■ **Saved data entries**
════════════════════

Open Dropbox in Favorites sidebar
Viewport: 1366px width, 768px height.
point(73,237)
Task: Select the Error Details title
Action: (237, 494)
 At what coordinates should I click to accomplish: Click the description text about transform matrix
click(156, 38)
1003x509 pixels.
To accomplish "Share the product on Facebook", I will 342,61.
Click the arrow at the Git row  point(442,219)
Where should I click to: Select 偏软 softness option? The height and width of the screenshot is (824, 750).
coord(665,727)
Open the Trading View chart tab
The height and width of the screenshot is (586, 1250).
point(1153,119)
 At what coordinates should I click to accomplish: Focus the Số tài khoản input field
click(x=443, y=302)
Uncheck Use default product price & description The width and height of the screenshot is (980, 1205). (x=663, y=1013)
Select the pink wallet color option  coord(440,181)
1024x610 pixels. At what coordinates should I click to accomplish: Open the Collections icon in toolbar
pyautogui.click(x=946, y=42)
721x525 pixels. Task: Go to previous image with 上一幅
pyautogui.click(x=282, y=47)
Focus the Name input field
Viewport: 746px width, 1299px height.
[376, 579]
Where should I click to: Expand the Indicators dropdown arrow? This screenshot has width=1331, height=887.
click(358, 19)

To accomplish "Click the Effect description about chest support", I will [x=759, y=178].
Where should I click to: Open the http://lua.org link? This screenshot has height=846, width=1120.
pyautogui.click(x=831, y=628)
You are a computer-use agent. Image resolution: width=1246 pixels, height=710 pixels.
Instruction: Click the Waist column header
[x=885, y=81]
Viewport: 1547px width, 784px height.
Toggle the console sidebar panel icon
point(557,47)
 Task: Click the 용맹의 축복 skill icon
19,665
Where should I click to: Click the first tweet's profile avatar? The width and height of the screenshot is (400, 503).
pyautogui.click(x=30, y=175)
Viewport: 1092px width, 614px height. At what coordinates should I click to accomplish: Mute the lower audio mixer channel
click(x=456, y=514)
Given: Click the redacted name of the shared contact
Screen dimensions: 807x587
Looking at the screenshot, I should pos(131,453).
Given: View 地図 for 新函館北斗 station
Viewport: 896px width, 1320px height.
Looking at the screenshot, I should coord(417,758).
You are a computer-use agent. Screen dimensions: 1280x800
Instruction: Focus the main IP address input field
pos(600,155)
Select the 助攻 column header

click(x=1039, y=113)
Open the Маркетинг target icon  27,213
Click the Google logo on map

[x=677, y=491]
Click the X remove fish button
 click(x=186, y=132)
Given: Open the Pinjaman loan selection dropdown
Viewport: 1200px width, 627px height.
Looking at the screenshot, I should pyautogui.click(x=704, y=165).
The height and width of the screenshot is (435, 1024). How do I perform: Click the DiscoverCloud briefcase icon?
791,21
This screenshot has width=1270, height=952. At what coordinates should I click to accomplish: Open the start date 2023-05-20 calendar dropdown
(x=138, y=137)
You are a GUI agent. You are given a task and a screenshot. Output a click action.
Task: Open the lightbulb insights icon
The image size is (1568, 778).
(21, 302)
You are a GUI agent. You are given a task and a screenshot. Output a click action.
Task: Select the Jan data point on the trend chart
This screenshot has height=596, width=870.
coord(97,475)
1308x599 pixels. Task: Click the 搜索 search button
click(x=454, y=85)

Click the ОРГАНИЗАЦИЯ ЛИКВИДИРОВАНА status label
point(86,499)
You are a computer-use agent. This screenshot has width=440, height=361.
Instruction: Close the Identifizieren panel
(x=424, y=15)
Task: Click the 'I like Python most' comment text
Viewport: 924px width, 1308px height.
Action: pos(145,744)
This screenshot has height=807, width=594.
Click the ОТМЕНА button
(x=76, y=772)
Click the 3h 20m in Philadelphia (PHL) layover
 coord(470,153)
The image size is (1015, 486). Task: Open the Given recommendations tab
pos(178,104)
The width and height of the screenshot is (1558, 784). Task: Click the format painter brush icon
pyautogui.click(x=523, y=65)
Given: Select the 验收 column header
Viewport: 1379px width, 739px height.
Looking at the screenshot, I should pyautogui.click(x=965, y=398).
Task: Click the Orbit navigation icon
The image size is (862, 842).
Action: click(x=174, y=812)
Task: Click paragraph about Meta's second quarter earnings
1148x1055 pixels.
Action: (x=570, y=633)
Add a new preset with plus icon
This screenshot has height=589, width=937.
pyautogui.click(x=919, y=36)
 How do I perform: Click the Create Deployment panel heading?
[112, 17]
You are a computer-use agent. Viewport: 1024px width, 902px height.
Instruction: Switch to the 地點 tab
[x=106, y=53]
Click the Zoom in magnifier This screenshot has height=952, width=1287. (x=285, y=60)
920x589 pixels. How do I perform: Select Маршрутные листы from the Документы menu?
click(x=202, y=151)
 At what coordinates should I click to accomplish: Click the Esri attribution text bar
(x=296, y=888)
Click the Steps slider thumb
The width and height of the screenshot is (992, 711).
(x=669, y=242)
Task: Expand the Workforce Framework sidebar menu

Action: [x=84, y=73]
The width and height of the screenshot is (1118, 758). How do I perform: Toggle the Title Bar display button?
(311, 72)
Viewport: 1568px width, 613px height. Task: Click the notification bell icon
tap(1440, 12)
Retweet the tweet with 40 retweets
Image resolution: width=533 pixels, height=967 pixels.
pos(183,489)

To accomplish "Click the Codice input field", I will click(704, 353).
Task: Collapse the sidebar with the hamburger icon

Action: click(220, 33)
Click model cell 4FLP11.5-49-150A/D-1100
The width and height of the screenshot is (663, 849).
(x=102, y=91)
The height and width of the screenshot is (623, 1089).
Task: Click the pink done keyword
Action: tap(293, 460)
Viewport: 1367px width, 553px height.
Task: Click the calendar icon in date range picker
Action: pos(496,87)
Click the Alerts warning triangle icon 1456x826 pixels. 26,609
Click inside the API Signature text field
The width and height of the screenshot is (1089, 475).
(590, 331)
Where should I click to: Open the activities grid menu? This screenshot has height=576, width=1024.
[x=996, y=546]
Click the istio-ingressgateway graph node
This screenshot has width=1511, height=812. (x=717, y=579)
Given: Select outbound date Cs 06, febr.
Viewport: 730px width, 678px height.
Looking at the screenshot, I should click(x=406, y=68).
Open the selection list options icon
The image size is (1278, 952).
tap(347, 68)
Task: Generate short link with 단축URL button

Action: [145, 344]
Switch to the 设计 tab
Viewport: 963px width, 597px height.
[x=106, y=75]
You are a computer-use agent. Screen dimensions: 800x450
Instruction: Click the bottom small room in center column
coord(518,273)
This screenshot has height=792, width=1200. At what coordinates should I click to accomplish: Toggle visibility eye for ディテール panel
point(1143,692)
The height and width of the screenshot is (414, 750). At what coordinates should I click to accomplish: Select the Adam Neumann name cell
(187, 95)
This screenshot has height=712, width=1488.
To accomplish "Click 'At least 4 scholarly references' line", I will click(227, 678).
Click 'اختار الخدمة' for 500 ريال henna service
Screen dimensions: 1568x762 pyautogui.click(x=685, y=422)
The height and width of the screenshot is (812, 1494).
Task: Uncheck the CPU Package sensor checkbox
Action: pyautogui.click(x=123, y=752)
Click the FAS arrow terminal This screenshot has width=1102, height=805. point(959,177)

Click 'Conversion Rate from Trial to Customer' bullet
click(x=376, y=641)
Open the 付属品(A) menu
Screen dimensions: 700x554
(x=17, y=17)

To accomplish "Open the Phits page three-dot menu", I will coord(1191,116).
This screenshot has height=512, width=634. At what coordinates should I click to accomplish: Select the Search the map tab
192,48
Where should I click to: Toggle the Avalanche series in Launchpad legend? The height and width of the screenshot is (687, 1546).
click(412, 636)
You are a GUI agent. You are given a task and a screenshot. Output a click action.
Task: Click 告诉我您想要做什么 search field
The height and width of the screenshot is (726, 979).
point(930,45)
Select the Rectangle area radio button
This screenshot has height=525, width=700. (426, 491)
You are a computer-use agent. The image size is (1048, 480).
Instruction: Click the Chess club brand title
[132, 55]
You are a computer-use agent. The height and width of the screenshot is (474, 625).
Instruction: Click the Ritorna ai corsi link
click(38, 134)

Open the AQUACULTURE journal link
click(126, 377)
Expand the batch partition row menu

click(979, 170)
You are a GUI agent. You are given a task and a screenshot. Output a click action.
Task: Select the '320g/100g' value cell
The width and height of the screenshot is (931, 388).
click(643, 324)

════════════════════

■ **What you have to do**
Copy out the lines word for word, starting at the line that contains "Given: Select the 验收 column header" and ending at the line that contains "click(x=202, y=151)".

■ **Expected output**
Given: Select the 验收 column header
Viewport: 1379px width, 739px height.
Looking at the screenshot, I should pyautogui.click(x=965, y=398).
Task: Click the Orbit navigation icon
The image size is (862, 842).
Action: click(x=174, y=812)
Task: Click paragraph about Meta's second quarter earnings
1148x1055 pixels.
Action: (x=570, y=633)
Add a new preset with plus icon
This screenshot has height=589, width=937.
pyautogui.click(x=919, y=36)
 How do I perform: Click the Create Deployment panel heading?
[112, 17]
You are a computer-use agent. Viewport: 1024px width, 902px height.
Instruction: Switch to the 地點 tab
[x=106, y=53]
Click the Zoom in magnifier This screenshot has height=952, width=1287. (x=285, y=60)
920x589 pixels. How do I perform: Select Маршрутные листы from the Документы menu?
click(x=202, y=151)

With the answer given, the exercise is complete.